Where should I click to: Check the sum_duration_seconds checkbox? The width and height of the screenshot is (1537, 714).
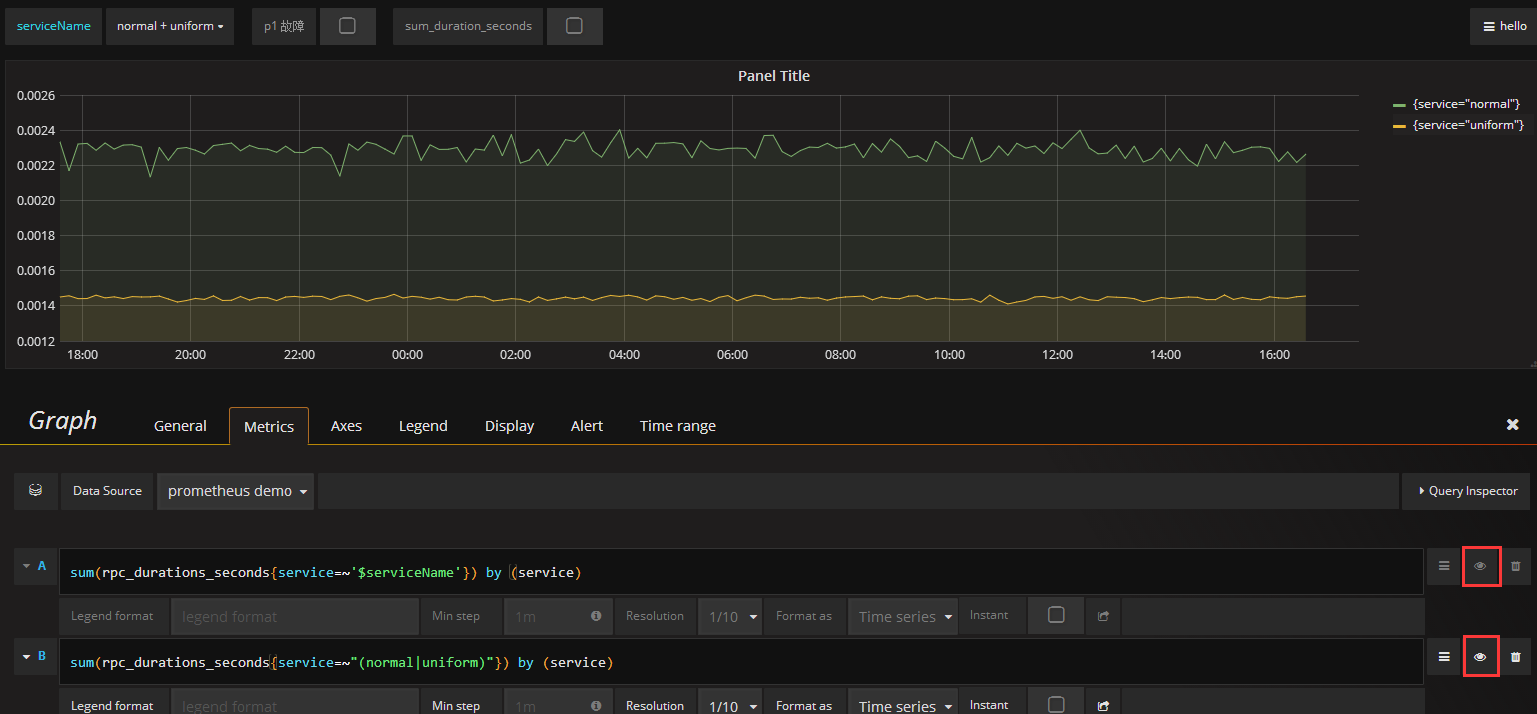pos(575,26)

==

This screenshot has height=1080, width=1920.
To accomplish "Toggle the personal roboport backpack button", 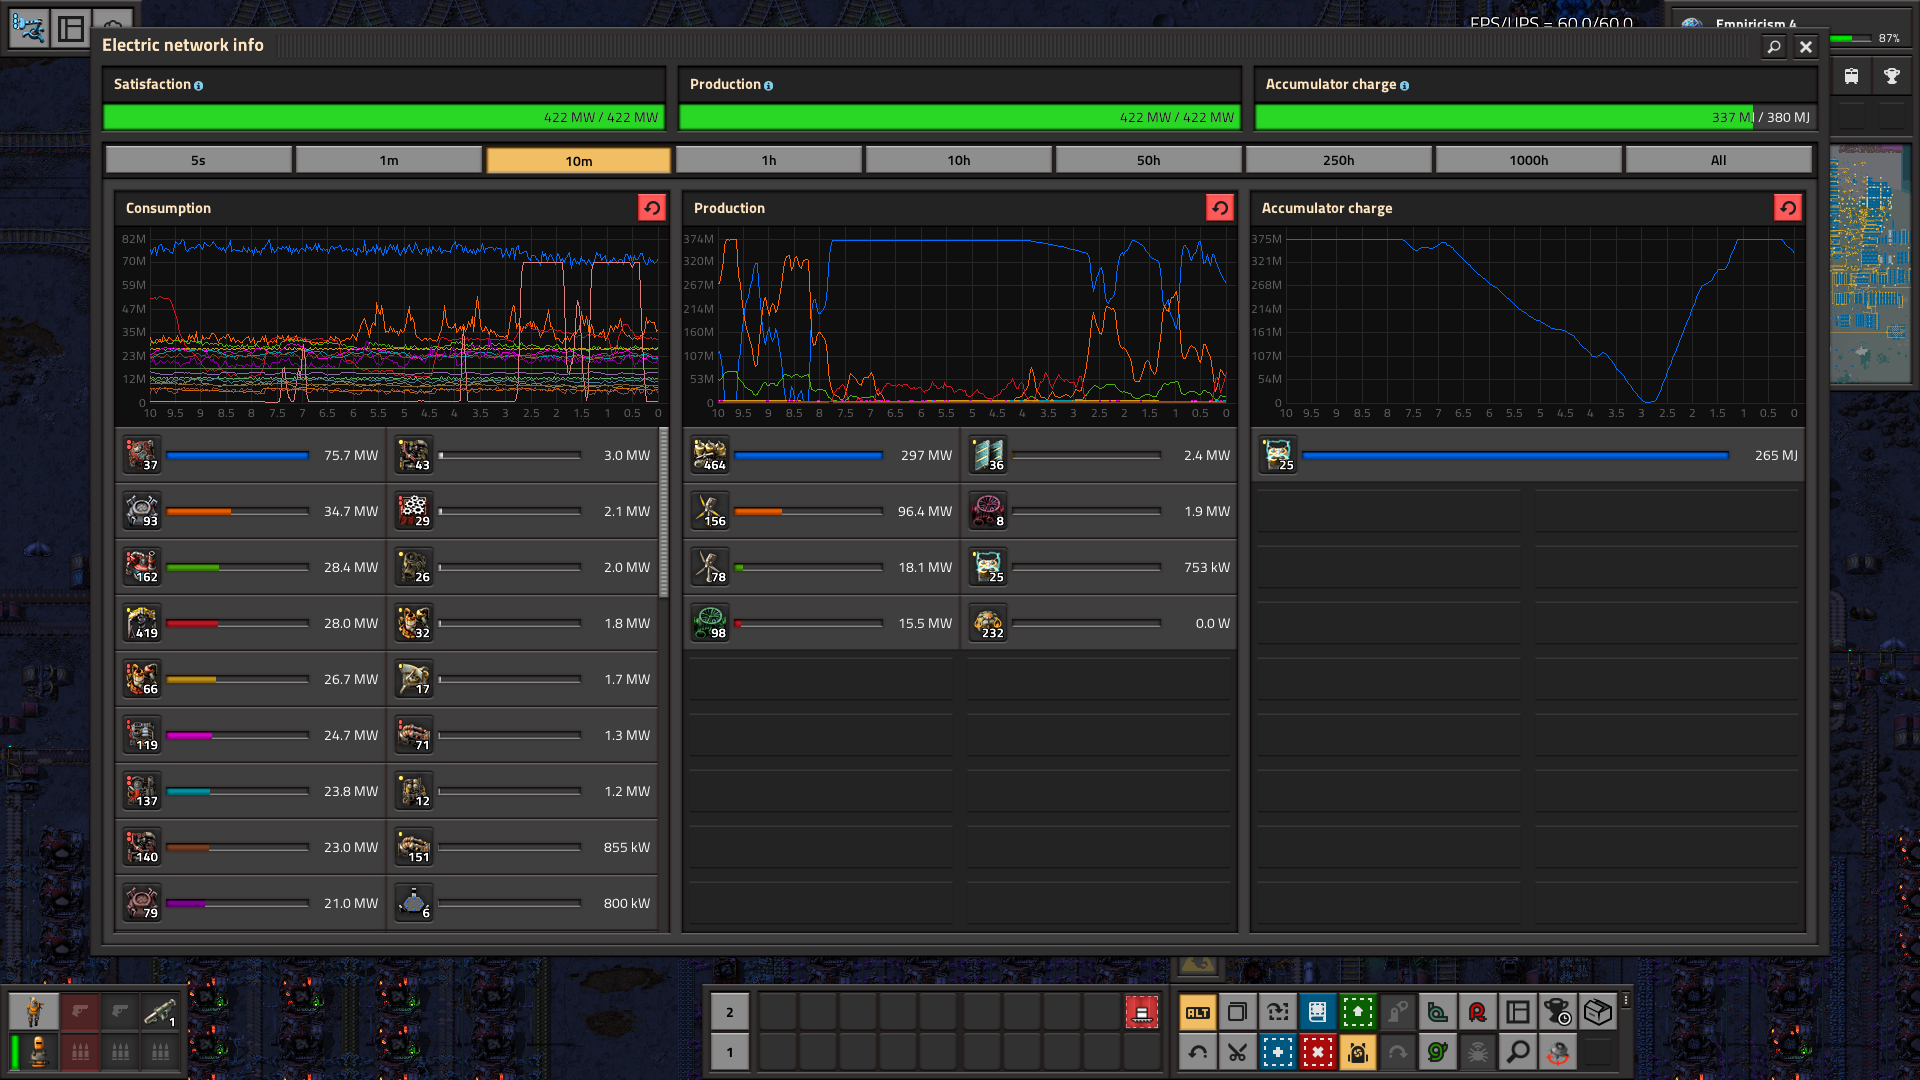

---

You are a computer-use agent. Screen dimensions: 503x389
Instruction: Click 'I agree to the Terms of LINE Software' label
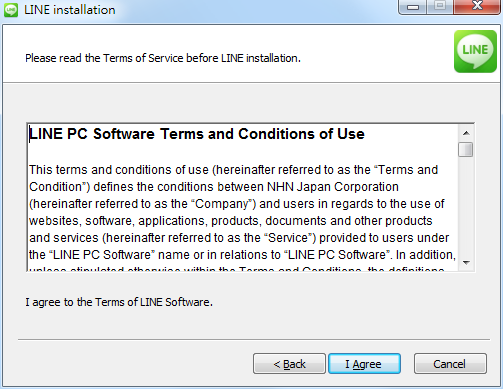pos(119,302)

> **Task goal**
Can you recast the records, from the line with "This screenshot has height=1080, width=1920." to the line with "the personal roboport", as a Markdown table with the columns Row and Text? Put a row number in Row and the line in Text, skip any blank lines, and leave the pictures out.

> **Solved problem**
| Row | Text |
|---|---|
| 1 | This screenshot has height=1080, width=1920. |
| 2 | To accomplish "Toggle the personal roboport backpack button",  |